Dugout Ranch

Icon of the American West

Why is Dugout Ranch Special?

Located in the heart of the Colorado Plateau, Dugout Ranch is interspersed along the biologically rich canyon bottoms of Indian and North Cottonwood Creeks. These canyons are walled by steep sandstone cliffs and talus slopes that form the gateway to the Needles District of Canyonlands National Park.

Ancestral Puebloan rock art and dwellings are found throughout the Dugout Ranch Canyonlands Project area, the most well known being Newspaper Rock. The Green Cabin and other historic structures were built by early settlers in the Dugout Country.


Dugout Ranch is in San Juan County, 20 miles northwest of Monticello, Utah. It is near the entrance to the Needles District of Canyonlands National Park.

5,200 acres

Dugout Ranch is a working ranch, including the private residence of ranch lessee, Heidi Redd, and therefore can be visited by appointment only. Contact Sue Bellagamba in our Moab Project Office for more information. 

Why the Conservancy Selected This Site

The Dugout Ranch's 5,200 acres and accompanying 250,000 acres of grazing allotments, provides about 255,000 acres of biologically diverse natural area and open space along the Colorado Plateau. The ranch's large 'relict areas' are locations that remain little or not at all altered by human actions. Three of these occur on the BLM-administered grazing allotments and are of special value to science. Faced with the need to sell the Utah Ranch, the Redd family in 1995 began working with The Nature Conservancy to explore alternatives to commercial sale of the property.

### Information provided

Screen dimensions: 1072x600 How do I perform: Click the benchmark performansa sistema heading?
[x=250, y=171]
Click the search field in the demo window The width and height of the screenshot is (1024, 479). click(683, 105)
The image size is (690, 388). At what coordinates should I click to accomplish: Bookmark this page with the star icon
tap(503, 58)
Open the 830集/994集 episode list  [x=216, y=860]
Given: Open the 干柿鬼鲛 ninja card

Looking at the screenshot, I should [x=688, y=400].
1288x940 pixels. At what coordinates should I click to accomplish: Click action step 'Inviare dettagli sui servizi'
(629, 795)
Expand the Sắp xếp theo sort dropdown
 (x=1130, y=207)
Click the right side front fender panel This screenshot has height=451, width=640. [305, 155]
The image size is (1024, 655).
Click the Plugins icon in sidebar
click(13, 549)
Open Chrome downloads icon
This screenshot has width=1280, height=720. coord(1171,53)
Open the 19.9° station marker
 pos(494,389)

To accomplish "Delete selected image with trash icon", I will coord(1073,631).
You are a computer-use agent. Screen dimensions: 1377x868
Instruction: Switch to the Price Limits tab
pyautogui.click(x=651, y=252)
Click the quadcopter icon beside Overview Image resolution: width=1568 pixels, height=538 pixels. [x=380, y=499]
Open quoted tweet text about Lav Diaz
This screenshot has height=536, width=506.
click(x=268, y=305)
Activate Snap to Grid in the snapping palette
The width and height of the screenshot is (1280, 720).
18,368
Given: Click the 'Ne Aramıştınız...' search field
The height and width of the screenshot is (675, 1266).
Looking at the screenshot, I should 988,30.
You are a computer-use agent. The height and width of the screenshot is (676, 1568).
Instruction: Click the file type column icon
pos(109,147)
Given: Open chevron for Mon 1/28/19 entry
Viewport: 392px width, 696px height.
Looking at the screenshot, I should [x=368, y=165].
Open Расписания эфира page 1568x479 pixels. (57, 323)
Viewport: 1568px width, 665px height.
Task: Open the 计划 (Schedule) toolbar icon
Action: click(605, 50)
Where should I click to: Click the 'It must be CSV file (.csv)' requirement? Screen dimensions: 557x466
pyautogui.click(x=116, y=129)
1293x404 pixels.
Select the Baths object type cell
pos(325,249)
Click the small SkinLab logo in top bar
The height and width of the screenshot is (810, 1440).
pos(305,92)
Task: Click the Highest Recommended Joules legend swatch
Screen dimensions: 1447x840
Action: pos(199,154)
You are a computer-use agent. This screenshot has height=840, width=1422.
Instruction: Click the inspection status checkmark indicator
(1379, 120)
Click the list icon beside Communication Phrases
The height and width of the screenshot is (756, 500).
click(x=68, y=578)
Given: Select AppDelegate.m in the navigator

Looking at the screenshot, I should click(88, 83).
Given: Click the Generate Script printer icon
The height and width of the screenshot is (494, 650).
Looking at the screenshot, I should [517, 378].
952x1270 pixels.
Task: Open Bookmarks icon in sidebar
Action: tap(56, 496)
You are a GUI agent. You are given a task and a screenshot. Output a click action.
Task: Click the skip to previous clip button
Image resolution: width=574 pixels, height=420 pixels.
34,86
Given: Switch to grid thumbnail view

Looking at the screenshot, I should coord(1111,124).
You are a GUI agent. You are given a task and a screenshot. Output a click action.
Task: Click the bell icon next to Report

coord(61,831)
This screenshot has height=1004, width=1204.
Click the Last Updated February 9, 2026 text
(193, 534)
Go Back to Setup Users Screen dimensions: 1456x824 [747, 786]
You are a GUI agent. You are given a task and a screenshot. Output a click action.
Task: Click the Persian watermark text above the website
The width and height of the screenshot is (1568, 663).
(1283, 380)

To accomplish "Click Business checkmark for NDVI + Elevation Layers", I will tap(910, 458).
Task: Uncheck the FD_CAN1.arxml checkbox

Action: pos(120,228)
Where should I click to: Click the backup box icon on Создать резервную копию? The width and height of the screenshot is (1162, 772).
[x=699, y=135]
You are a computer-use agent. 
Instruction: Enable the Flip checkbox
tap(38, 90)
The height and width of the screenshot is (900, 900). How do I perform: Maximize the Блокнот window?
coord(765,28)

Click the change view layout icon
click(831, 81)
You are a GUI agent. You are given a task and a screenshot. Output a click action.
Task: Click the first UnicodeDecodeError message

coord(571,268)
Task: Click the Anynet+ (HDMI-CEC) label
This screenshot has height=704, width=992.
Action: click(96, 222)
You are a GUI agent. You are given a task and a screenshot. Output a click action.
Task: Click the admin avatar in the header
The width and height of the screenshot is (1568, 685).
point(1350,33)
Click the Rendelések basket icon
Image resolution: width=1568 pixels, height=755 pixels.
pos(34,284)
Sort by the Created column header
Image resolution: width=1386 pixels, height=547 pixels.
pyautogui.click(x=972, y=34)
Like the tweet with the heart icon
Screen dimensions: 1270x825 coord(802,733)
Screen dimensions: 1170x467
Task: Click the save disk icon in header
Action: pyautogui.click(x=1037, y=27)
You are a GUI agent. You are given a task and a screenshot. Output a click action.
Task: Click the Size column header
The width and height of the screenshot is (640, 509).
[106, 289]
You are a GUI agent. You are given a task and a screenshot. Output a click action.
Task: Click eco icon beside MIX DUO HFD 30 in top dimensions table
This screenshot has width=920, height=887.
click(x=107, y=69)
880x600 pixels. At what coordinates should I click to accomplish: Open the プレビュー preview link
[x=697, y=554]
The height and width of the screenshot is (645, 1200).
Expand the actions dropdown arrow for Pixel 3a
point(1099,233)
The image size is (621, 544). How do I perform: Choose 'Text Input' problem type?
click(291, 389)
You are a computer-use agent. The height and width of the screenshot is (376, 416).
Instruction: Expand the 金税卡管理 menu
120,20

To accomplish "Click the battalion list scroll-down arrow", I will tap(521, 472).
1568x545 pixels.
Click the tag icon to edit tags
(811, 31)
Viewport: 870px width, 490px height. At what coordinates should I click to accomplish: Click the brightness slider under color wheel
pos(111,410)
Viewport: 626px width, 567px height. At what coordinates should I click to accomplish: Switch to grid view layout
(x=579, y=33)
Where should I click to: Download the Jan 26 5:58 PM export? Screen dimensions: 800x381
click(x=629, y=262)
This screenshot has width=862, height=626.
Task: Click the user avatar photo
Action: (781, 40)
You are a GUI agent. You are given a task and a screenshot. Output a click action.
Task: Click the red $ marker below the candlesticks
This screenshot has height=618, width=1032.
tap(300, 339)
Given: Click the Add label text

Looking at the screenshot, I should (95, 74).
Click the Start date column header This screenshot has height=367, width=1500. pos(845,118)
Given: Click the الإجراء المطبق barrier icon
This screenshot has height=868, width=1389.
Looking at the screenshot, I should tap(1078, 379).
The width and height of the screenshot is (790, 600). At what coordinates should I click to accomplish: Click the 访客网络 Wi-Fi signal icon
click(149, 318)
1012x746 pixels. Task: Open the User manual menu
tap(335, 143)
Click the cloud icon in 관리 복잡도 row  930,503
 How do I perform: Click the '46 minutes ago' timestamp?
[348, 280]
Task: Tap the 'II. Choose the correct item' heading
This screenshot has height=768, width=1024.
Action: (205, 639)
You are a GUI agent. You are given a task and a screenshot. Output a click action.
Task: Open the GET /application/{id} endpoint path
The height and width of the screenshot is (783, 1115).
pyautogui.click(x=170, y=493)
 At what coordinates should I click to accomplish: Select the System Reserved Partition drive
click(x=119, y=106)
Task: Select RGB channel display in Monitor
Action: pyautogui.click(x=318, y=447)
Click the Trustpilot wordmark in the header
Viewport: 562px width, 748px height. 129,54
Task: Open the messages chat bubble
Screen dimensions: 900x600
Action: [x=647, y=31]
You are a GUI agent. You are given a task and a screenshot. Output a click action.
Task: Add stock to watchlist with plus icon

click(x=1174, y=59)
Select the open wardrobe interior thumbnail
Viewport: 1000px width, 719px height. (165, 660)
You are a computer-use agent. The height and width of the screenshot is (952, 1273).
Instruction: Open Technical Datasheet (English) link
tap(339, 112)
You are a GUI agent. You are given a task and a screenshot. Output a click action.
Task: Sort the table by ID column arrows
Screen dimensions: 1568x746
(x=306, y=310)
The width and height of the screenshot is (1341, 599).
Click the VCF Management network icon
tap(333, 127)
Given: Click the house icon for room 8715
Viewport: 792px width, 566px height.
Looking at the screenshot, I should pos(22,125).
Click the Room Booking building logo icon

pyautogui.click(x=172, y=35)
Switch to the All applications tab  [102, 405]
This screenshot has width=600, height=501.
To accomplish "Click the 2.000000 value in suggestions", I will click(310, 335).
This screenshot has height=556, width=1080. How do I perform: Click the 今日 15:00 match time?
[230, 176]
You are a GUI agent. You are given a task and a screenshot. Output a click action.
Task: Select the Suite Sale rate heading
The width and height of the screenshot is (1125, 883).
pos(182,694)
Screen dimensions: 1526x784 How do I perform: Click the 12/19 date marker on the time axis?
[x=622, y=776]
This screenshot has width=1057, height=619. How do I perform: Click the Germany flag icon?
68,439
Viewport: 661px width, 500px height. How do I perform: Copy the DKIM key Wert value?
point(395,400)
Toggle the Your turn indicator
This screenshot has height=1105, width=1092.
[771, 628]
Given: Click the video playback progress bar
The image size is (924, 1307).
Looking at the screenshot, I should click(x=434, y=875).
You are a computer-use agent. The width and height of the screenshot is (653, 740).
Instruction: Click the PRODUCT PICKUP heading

### Exercise requirements
Extend the Dugout Ranch page from the point where it stops.

### Written answer
What the Conservancy Has Done/Is Doing

By acquiring the Dugout Ranch near Canyonlands National Park, The Nature Conservancy saved one of the West’s iconic landscapes, unique among other Utah ranches. Today, the ranch, spanning more than 305,000 acres of private and public land, is the foundation for the ground-breaking Canyonlands Research Center. The Center works to increase our understanding of the interactive effects of climate change and land-use, and arm decision-makers with new information to adapt to challenges such as diminished Colorado River water quantity and quality, grazing and recreation impacts, and invasive species.